*TO DO:*
Please print the part of the rat tail comb thread below between "## moshi melo" and "I love pink!", inclusive.

# Rat Tail comb



## jenn78 (Oct 27, 2009)

Should I get a metal one or a plastic one? Or Plastic with a metal tail part??

I want to use this for top knot parting


----------



## myfairlacy (Dec 28, 2007)

I have a metal rat tail comb. Well, the comb part is plastic but I don't really use that comb..just the metal rat tail part.


----------



## ilovemymaltese (Oct 9, 2008)

The plastic ones won't work well. Use metal. Trust me, I have both.


----------



## jenn78 (Oct 27, 2009)

Thanks for the quick replies! 
Off to ebay


----------



## Cosy (Feb 9, 2006)

The plastic ones will work if you take an emory board and file off the little snaggles on the ends.
I usually use plastic since I'm always misplacing them and they're easily and inexpensively 
replaced.


----------



## jmm (Nov 23, 2004)

The plastic comb with metal tail. I get them from Sally's very inexpensive (since they disappear).


----------



## ilovemymaltese (Oct 9, 2008)

QUOTE (JMM @ Jan 24 2010, 12:19 AM) index.php?act=findpost&pid=876784


> The plastic comb with metal tail. I get them from Sally's very inexpensive (since they disappear).[/B]


That's the one I have too!


----------



## moshi melo (Jul 2, 2009)

I use the silicone comb with a metal tail. It was only $4 from http://www.toplinepet.com/ The teeth are fine and smooth, no problems with the hair. 
They also now have a smaller Madan brush, but it only comes in pink...but I don't mind, I love pink!


----------



## EmmasMommy (Jun 2, 2008)

We have a Madan rat tail comb and it has a plastic (silicone?) pink teeth part and a metal tail. Mostly the metal tail is used for parting and geeting straight lines ( down the back, and topknot dividing and portioning) 

Also FWI Madan pin brushes have a patented "pin" in the pin part....... the pins don't fall in or pull out
and the handles resist breaking. They last forever.


----------

*GIVEN MATERIAL:*
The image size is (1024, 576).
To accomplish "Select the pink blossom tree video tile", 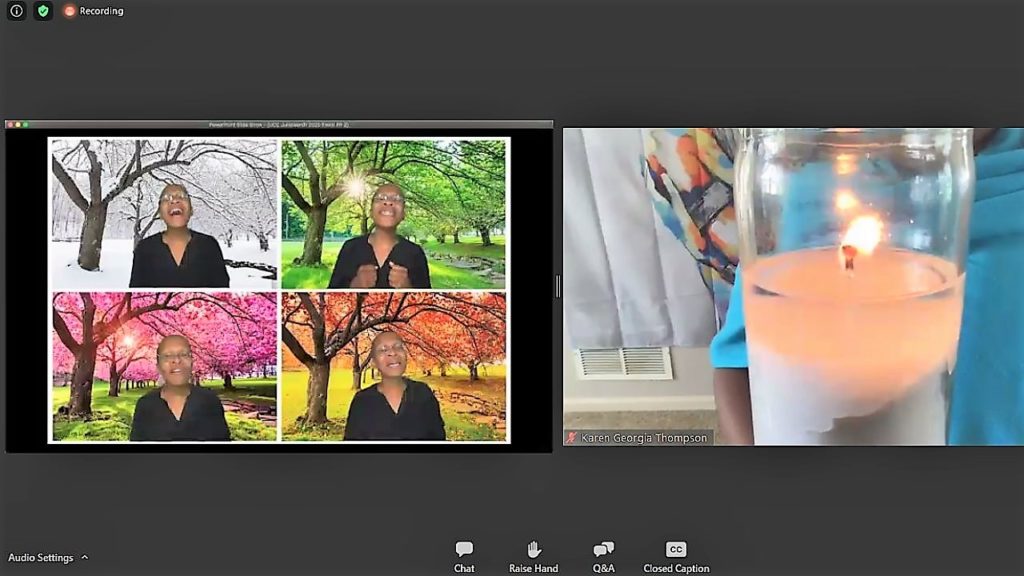I will point(164,367).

*SOLUTION FOR THIS TASK:*
## moshi melo (Jul 2, 2009)

I use the silicone comb with a metal tail. It was only $4 from http://www.toplinepet.com/ The teeth are fine and smooth, no problems with the hair. 
They also now have a smaller Madan brush, but it only comes in pink...but I don't mind, I love pink!